Skip to content

Data transfer and movement (HPC)

What this page covers

This page explains how data moves into, within, and out of the HPC environment.

It focuses on:

  • how data transfer works conceptually
  • constraints and performance considerations
  • common patterns and trade-offs

It does not provide step-by-step instructions.


Why data transfer matters

Data transfer is often the hidden bottleneck in research workflows.

Poor transfer strategies can:

  • slow down analysis significantly
  • overload shared systems
  • cause failed or incomplete jobs
  • create unnecessary duplication of data

Efficient data movement is essential for:

  • reproducibility
  • performance
  • responsible use of shared infrastructure

Types of data movement

1. Ingress (data into HPC)

Moving data from:

  • personal machines (laptops/desktops)
  • institutional storage (e.g. network drives)
  • external systems (cloud, collaborators)

Typical use cases:

  • uploading input datasets
  • staging data before computation

2. Internal movement (within HPC)

Moving data between:

  • directories
  • storage tiers (e.g. home vs scratch)
  • compute nodes and storage systems

Typical use cases:

  • preparing data for jobs
  • reorganising outputs
  • optimising I/O performance

3. Egress (data out of HPC)

Moving data from HPC to:

  • local machines
  • institutional storage
  • external collaborators or repositories

Typical use cases:

  • retrieving results
  • archiving outputs
  • sharing datasets

Key concepts

Bandwidth vs latency

  • Bandwidth: how much data can be transferred per unit time
  • Latency: delay before transfer begins

Large files benefit from high bandwidth.
Many small files are heavily affected by latency.


File size and structure

Performance depends strongly on how data is organised:

  • Few large files → generally efficient
  • Many small files → slow and inefficient

This is especially important on shared filesystems.


Network boundaries

Data movement crosses different network zones:

  • local machine ↔ campus network
  • campus network ↔ HPC environment
  • HPC ↔ external systems

Each boundary may introduce:

  • bandwidth limits
  • security controls
  • authentication requirements

Transfer nodes vs login nodes

HPC systems often distinguish between:

  • Login nodes

  • intended for light interaction

  • not designed for heavy data transfer

  • Transfer nodes (if available)

COLLECTED MATERIAL.
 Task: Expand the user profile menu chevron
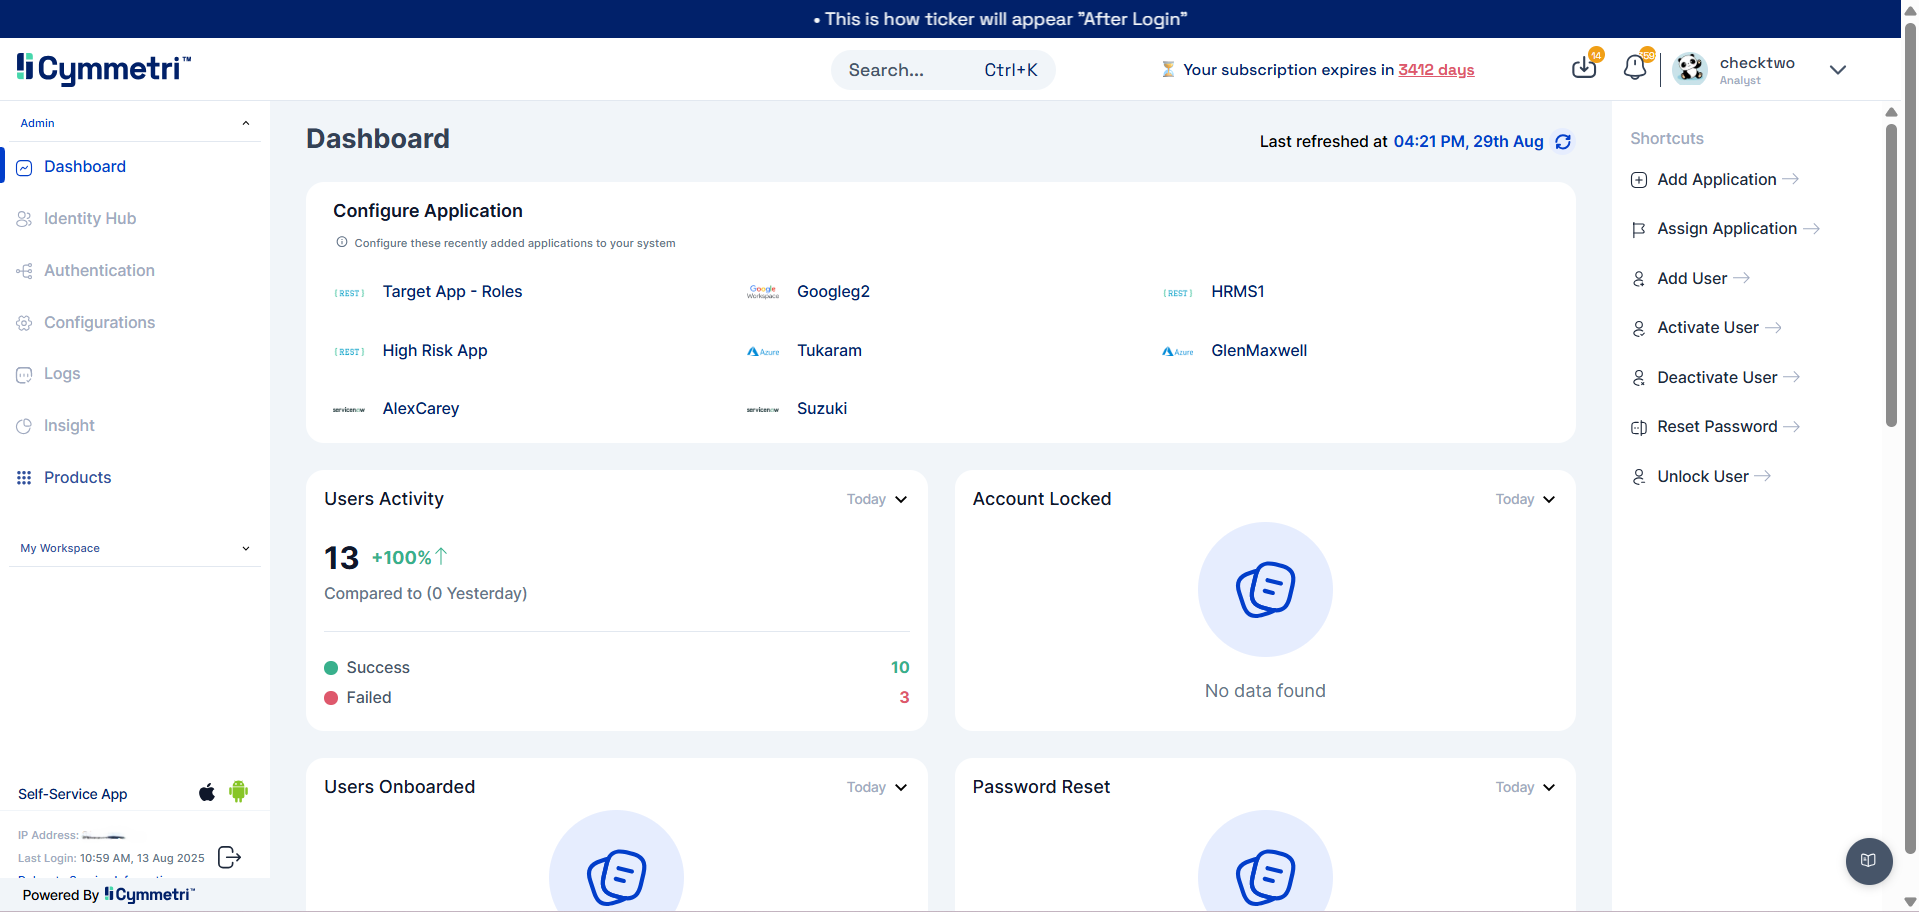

EXERCISE INSTRUCTIONS.
- 1) List every outcome that the HPC data transfer page says poor transfer strategies can cause.
- 2) Retype the HPC data transfer page word for word from "File size and" to "on shared filesystems.".
- 3) Using the HPC data transfer page, decide whether each statement agrees with it. Answer yes or no and quote the words that decide it.
(a) The page gives step-by-step instructions.
(b) Latency has a heavy effect on many small files.
(c) Login nodes are designed for heavy data transfer.

SOLUTIONS TO THE PROBLEMS.
- 1)
- slow down analysis significantly
- overload shared systems
- cause failed or incomplete jobs
- create unnecessary duplication of data

- 2)
File size and structure

Performance depends strongly on how data is organised:

  • Few large files → generally efficient
  • Many small files → slow and inefficient

This is especially important on shared filesystems.

- 3)
(a) No: "It does not provide step-by-step instructions."
(b) Yes: "Many small files are heavily affected by latency."
(c) No: "not designed for heavy data transfer"